A special liturgy highlighting scientists, science educators and students of science drew about 200 people — from families with young children to teens and older adults — to Holy Family Church Nov. 27.
The homily was delivered by a scientist, Father Patrick Dolan, who concelebrated the Mass with Archbishop Shelton J. Fabre. Father Dolan told the congregation that the Gospel reading detailing the transfiguration “speaks beautifully” to the fact that — like the apostles Peter, James and John — people are always looking for what is real as God reveals it.
Science and faith intersect in the Eucharist when people try to determine what “truly is real,” Father Dolan said.
Throughout the centuries people have questioned whether “there is anything more than just the bread and wine there” at Communion, he noted. Even notable theologians struggled with this question, he said.
Father Dolan listed “four wonderful reasons for us to believe that there is something significantly more than just the bread and wine, that there really is the Body and Blood of Jesus Christ.”
First, he said, are Jesus’ words. His words are “effective” and “powerful”; they could forgive sins and heal the sick, he said.

Second, he pointed to “the effect” of the Eucharist throughout the centuries. “When the Eucharist was present, things flourished spiritually,” he said.
Third are the hundreds of miracles attributed to the Eucharist, said Father Dolan. These miracles were not meant to deceive, he said, but to allow people to see more of Jesus, as the apostles did during the transfiguration.
Fourth, Father Dolan said, is what St. Thomas Aquinas called “our spiritual eye,” which is something within that allows one to sense the real presence of Christ in the Eucharist.
“There’s something real and we have every good reason to believe in the reality of the Body and Blood of Jesus,” he said. “You can’t measure it with a machine … but you can detect it with the human soul made in the image and likeness of God that resonates with that.”
Father Dolan went on to share with the congregation that science is to be taken seriously when it comes to the Eucharist.
In 1949, he said, a question came up about the “reality of physical things and the reality of spiritual things. How do they come together in the most sacred Eucharist?”

The question went something like this, he said: If the church claimed that bread and wine are changed into flesh and blood, where does the change take place — in the protons, neutrons, electrons, or in something smaller?
As this was debated, some theologians claimed such questions should not even be asked, he said. Others claimed “We have every right to look at where and try and figure it out so we can behave appropriately,” Father Dolan said.
That debate went on until the beginning of the Second Vatican Council, he said.
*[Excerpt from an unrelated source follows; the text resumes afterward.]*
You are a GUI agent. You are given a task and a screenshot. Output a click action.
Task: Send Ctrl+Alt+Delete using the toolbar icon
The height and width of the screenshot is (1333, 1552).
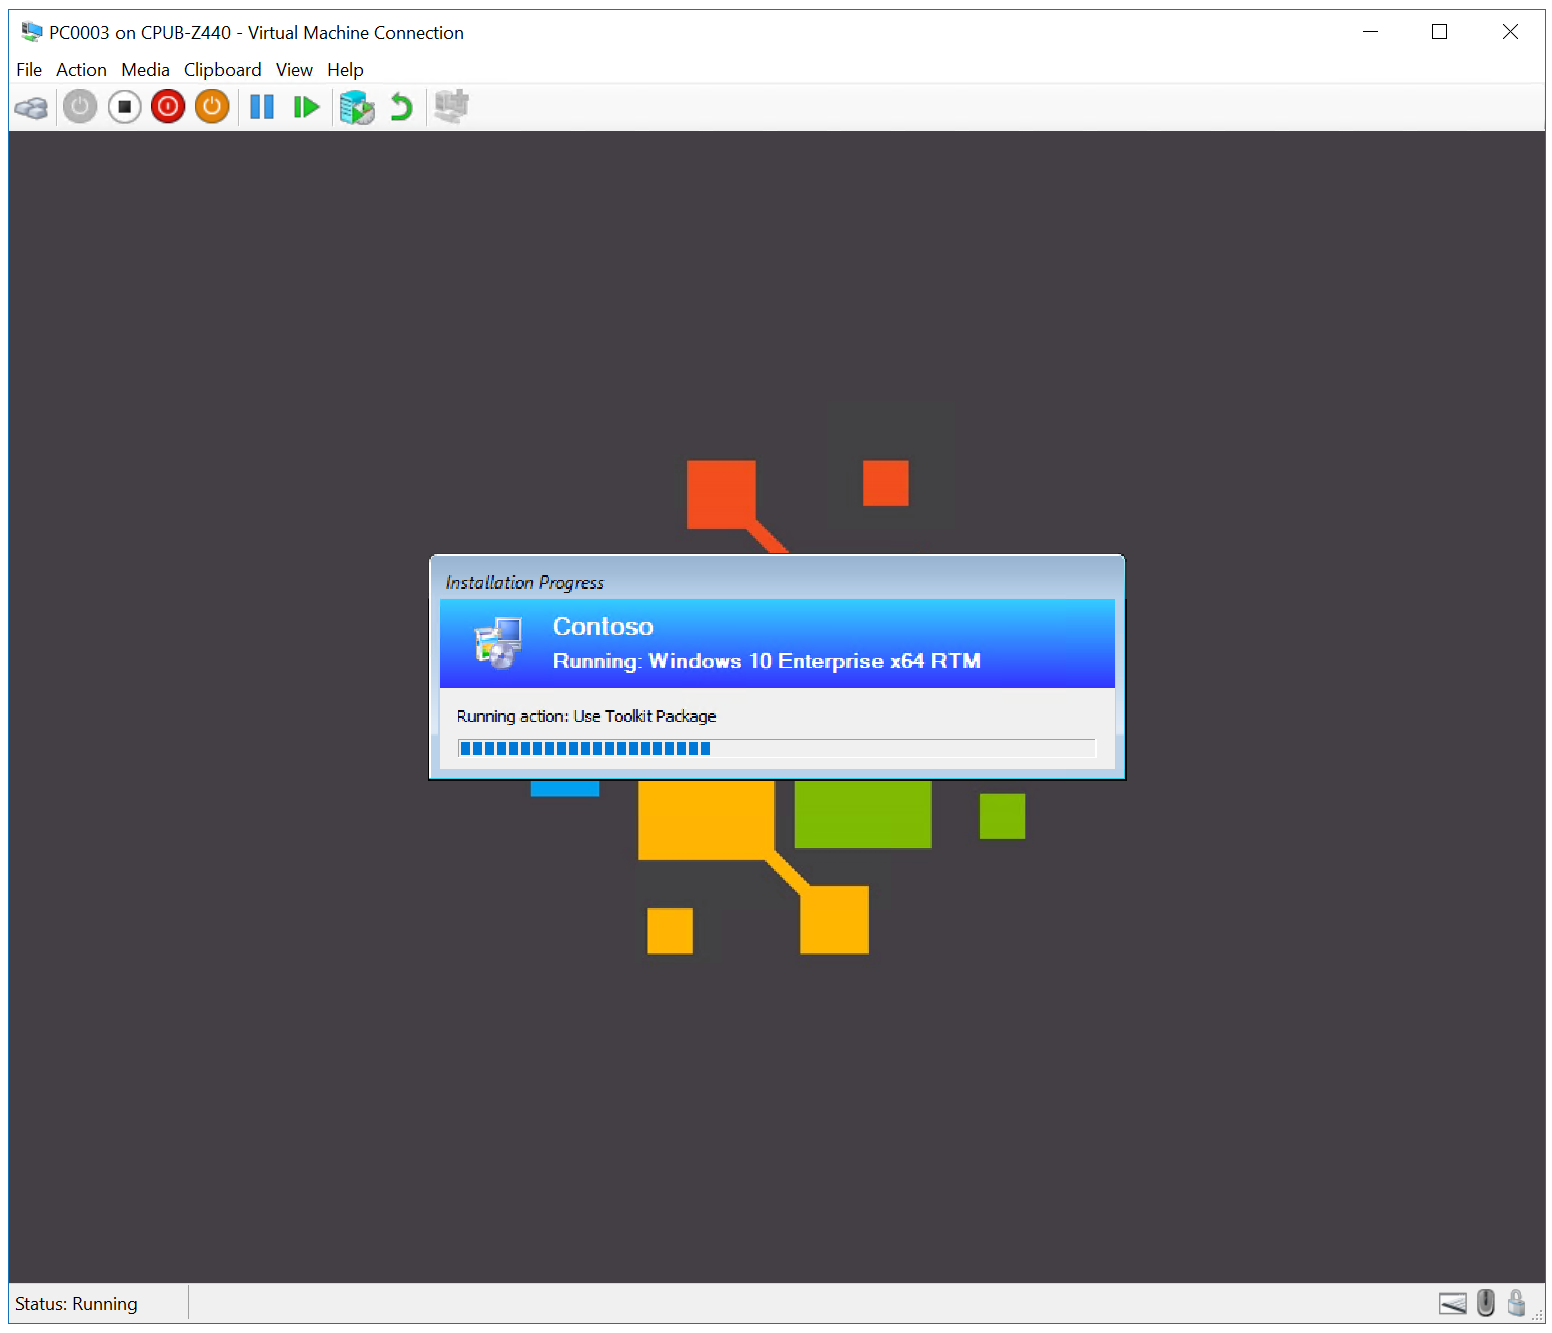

Some of the arguments were lost in all the changes brought about by the council, but the conclusions remained, he said: Science should be taken seriously and it could help determine “how to do things correctly in our ceremony.”
For example, science helps the church determine what qualifies as Communion bread.

Speaking to the congregation, he concluded, “May you truly be able to use all the tools of human investigation … and may God’s grace grow in you as you investigate your world around you and like our first reading says, may you quickly find its Lord.”
Following the Mass, Tim Tomes, archivist for the archdiocese, and Record columnist Chris Graney, an astronomer with the Vatican Observatory, discussed the recently restored Bouchet telescope. The 150-year-old telescope belonged to Monsignor Michael Bouchet, an inventor and vicar general for the then-Diocese of Louisville in the 1870s.